Artur Ioniţă: la storia del primo moldavo a segnare in serie A. L’emozione del gol ed una dedica speciale

di Francesco Barbati
Segnare un gol nella Serie A italiana è qualcosa che ti regala forti emozioni; passi che è da alcuni anni ormai che il campionato nostrano non è più come quello di una volta, calcare i campi del Bel Paese è sempre affascinante. Per un calciatore italiano ad esempio, magari proveniente dalla cadetteria o da serie minori, vedere la rete gonfiarsi, in uno stadio della massima serie, deve essere fantastico, indimenticabile; ma non è molto dissimile nemmeno per chi viene da una famiglia umile e povera, per chi viene da lontano, da un piccolo Paese che fino a poco più di venti anni fa faceva parte dell’URSS, e per chi ha raggiunto questo sogno con le proprie forze. Un giovane moldavo ha provato questa sensazione, l’ebbrezza di un gol, il primo, in serie A.

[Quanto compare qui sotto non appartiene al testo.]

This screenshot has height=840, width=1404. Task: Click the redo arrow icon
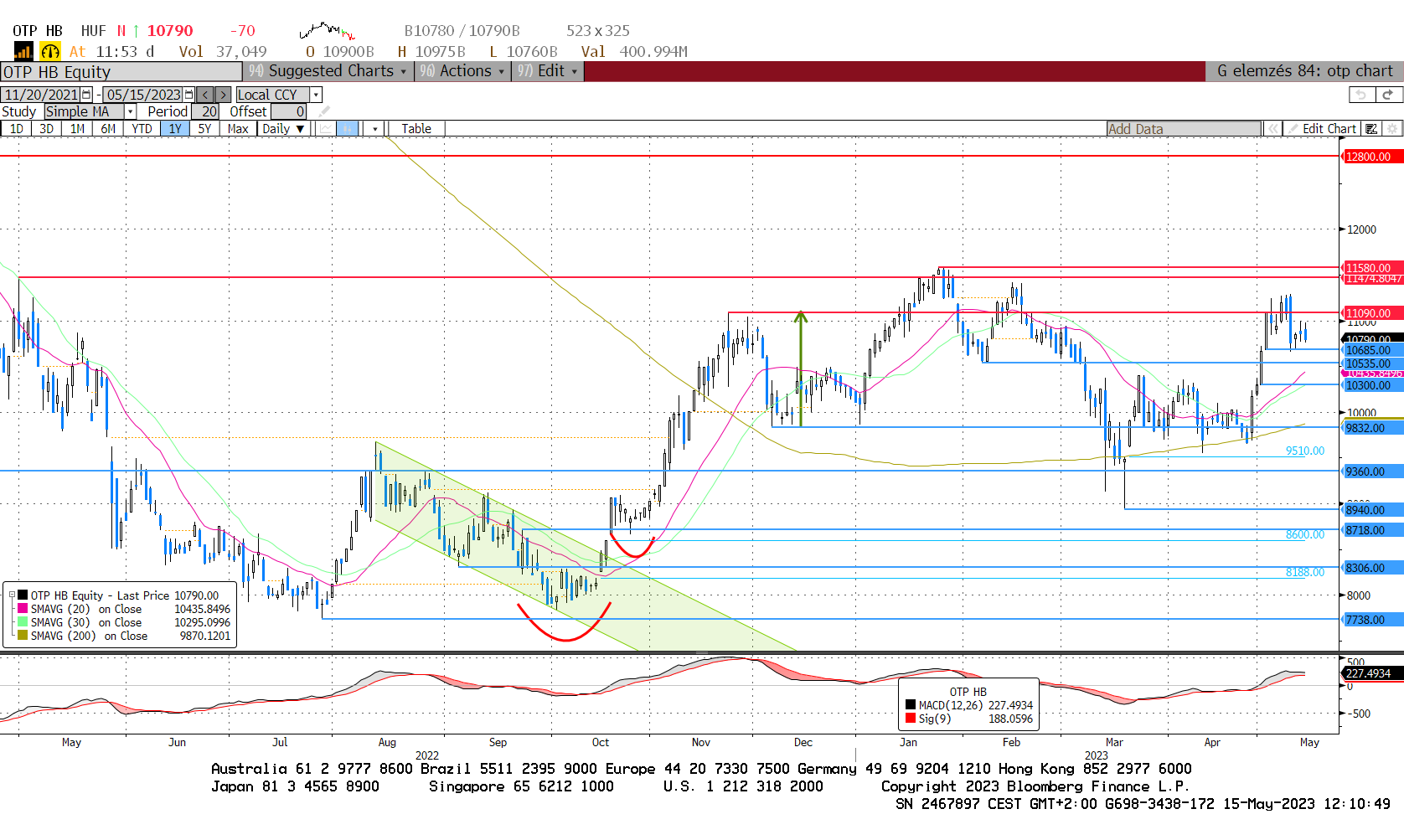(x=1388, y=95)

Artur Ioniţă, nato il 17 agosto del 1990 a Chișinău, la capitale della Moldavia, è arrivato all’Hellas Verona a luglio, a parametro zero, dagli svizzeri dell’Aarau; in realtà l’accordo era già stato trovato a febbario: Sogliano ha intravisto nel ragazzo delle qualità indubbie e non si è lasciato scappare l’opportunità di tesserarlo e di metterlo a disposizione di Mandorlini.
Ioniţă è un centrocampista centrale, può svolgere sia la fase di interdizione che quella di costruzione: nelle sue corde c’è il passaggio vincente così come l’inserimento che porta al tiro. Di forte costituzione, è alto 1,85 ed è mancino. Prima di trasferirsi in Svizzera nel 2009, il giovane ha giocato prima nello Zimbru Chișinău, poi nell’Iskra-Stal, mettendosi in mostra in quest’ultima segnando dieci gol in due stagioni per un totale di 42 presenze.

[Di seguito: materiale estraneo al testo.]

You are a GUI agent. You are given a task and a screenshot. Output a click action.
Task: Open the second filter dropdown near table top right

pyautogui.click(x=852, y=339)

L’avventura in terra elvetica dura cinque stagioni: con l’Aarau, dopo un periodo di ambientamento non facile si prende varie soddisfazioni diventando titolare a centrocampo e segnando diversi gol, 16 per la precisione in 142 partite giocate con i bianconeri, con i quali vince anche il campionato di seconda divisione svizzera nella stagione 2012/2013.
Fa parte della nazionale del proprio Paese, con la quale fino ad ora ha collezionato 12 gettoni e 2 reti. Il primo settembre 2009 avviene l’esordio nell’Under 21 della Moldavia, contro il Portogallo: nell’occasione Ioniţă indossa la fascia da capitano.
La prima partita con la maglia del Verona l’aveva già giocata a Bergamo, contro l’Atalanta, lo scorso 31 agosto. Ma la magia comincia al 64’ di Torino-Verona, match giocato ieri valido per la terza giornata di campionato; il ragazzo entra in campo al posto di Christodoulopoulos e solamente due minuti dopo concretizza il suo sogno: è il primo giocatore moldavo a segnare in Serie A. L’azione dello 0-1 scaligero parte dalla destra, Ioniţă punta un avversario, lo supera, entra in area e, braccato fino all’ultimo, riesce a scaraventare un potente tiro che non viene trattenuto da Padelli, il portiere granata. La gioia è indescrivibile. “Da piccolo non potevo avere quello che volevo e mio padre mi ha sempre motivato ad ottenere ogni traguardo che mi prefiggevo. La maglia della partita la regalerò proprio a lui, è la prima volta in Serie A e se la merita".
Ieri la Serie A ha conosciuto un giovane ragazzo venuto dall’Est che ha coronato il suo sogno: il primo gol in Italia, un’emozione unica e speciale con annessa dedica ad una persona per lui importantissima. Benvenuto, Artur.